Saturday, February 25, 2012

Jumping on People

This is one of the most common reasons people come to class and it often has easy fixes.We do a lot of exercises in class to teach appropriate behavior around people.

Many times people are told the advice to "ignore the dog" when he jumps up and then to "reward with attention" when he's on the floor or sitting.

This isn't bad advice. It's better than spraying the dog or yelling at him or stepping on him.  But it's also not so great. It can take a long time, it can be unsafe for the person, and it can create frustration and anxiety, both of which make the situation more dangerous or the behavior more intense.

For all dogs who jump up, our plan has three parts.
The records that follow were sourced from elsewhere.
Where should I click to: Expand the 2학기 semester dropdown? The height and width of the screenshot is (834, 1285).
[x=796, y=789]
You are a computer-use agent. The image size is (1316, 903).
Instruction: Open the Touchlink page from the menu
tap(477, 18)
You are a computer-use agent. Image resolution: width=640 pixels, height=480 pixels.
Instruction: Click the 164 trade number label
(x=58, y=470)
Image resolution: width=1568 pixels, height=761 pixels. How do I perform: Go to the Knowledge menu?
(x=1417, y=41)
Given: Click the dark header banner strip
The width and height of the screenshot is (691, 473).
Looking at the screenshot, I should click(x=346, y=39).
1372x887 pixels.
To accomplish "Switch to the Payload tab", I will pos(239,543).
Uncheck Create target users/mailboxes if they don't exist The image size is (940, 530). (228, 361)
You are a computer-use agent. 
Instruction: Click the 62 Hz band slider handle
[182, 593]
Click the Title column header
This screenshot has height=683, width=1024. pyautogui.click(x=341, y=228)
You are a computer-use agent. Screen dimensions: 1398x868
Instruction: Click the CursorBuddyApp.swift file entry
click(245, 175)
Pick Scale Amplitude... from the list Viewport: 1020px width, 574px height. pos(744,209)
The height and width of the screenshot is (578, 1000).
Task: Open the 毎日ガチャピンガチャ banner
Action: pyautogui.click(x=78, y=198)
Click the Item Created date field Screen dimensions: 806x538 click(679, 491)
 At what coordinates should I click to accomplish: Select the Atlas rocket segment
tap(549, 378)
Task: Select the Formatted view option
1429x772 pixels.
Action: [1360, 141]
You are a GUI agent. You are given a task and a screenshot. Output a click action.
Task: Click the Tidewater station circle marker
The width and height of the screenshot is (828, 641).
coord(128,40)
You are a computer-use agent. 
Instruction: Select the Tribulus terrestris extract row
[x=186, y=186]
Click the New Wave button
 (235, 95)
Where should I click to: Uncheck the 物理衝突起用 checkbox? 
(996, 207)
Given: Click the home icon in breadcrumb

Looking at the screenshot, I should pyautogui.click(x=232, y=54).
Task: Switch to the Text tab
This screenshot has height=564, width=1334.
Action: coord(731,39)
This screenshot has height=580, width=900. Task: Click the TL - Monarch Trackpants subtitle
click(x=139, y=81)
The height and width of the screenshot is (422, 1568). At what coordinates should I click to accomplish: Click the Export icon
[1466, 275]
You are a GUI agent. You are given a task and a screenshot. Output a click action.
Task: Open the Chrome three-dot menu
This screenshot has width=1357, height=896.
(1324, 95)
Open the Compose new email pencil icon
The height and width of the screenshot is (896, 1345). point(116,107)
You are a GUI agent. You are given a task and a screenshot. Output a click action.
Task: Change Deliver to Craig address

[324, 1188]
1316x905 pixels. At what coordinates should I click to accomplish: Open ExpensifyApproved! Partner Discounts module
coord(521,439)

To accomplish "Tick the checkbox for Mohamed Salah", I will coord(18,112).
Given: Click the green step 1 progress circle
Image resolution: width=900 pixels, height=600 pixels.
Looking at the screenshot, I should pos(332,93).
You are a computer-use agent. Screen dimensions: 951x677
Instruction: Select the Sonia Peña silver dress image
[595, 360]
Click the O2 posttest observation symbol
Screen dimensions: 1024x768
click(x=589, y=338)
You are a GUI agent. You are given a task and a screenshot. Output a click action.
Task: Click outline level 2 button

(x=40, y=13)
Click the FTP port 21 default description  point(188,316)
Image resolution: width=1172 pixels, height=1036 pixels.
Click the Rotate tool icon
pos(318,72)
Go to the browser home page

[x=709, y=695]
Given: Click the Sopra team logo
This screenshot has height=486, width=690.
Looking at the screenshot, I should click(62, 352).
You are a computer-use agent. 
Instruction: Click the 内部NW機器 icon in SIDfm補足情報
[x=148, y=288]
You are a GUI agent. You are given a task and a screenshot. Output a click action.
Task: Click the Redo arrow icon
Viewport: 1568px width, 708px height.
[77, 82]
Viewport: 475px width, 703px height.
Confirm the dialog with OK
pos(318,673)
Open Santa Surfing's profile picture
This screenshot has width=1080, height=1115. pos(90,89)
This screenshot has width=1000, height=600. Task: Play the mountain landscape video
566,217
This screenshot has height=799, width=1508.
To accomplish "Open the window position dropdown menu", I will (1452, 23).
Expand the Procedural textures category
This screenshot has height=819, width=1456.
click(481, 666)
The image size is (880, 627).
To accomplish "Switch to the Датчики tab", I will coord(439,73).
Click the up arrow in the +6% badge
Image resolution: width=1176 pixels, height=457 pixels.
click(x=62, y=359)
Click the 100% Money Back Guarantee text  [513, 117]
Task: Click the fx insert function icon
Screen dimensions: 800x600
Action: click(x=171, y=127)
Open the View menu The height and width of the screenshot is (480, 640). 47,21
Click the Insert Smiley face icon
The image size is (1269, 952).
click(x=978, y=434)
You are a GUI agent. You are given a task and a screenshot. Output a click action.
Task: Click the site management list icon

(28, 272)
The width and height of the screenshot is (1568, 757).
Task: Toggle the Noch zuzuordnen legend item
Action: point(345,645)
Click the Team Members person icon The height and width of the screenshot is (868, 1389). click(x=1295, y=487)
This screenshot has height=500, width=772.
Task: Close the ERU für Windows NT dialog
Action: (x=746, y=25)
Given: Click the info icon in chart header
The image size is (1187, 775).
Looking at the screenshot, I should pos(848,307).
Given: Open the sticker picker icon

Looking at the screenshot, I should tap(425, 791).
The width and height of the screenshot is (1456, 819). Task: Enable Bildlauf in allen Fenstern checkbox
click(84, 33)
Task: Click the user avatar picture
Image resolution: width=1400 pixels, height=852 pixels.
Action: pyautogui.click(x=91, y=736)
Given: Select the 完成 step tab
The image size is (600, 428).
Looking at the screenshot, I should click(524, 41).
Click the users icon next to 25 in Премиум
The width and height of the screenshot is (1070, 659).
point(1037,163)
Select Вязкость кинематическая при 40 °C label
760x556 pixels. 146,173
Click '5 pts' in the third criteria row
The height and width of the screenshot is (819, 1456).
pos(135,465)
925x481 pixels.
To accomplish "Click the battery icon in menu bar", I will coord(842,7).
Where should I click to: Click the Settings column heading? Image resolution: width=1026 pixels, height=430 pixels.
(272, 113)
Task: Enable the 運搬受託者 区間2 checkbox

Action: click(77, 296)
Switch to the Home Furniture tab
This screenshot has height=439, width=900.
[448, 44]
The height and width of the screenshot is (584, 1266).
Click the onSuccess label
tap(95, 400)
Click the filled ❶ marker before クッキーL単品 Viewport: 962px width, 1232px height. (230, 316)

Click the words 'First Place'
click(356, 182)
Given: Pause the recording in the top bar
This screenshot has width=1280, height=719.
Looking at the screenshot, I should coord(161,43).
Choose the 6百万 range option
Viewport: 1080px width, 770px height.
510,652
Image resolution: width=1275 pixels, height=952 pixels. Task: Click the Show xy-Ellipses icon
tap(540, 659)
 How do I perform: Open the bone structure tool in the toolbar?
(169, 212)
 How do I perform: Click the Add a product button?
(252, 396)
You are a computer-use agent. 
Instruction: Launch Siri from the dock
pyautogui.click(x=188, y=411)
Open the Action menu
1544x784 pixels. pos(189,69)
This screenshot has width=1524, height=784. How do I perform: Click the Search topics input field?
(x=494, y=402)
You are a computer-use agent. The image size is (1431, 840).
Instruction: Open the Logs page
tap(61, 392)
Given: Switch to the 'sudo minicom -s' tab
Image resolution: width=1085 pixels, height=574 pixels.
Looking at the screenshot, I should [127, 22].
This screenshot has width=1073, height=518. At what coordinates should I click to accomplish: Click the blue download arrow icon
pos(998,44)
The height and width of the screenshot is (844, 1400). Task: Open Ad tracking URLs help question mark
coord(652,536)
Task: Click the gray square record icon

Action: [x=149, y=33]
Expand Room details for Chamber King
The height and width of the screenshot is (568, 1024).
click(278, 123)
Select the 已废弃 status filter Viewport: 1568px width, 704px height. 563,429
Management: We list all the times the dog is likely to jump up. We want to know these so that we can train appropriately (If your dog only jumps on visitors, we'll soon need to find other people to help with training.) and we need to know how to prevent the dog from practicing the behavior throughout the training process.  Sometimes this means tossing a hand full of treats on the floor before entering the house or keeping the dog crated with a great chew toy when visitors come over.  Crates, gates, and doors to give the dog fewer opportunities. Leash the dog and have him settling while visitors are over. Stay far enough away from other people that he does not jump up.

Training: As I've mentioned before, we do a lot of training exercises to teach the dog to greet people. The dog learns to sit for other people. The dog learns to be attentive to his owner rather than the visitors, and the dog learns more self control.

If it goes wrong: and the dog jumps up, we respond appropriately. If it's a frail person or someone with your birthday cake....okay, yes, pull your dog off... but other than those situations, just wait. Gravity will win. The dog will return to the ground on his own. If we find we're employing this plan more than once or twice a week, we may need to re-evaluate our plan and improve our management or training.  "Ignoring" the behavior is not the crucial piece of the training plan, it's our backup plan.

For dogs who are very frantic or who are not making a lot of progress, sometimes there is a lot of anxiety that needs to be addressed before we come back to the training for polite greetings.  The jumping really isn't the problem at hand, and if we don't address the anxiety, the behavior will continue with minimal progress.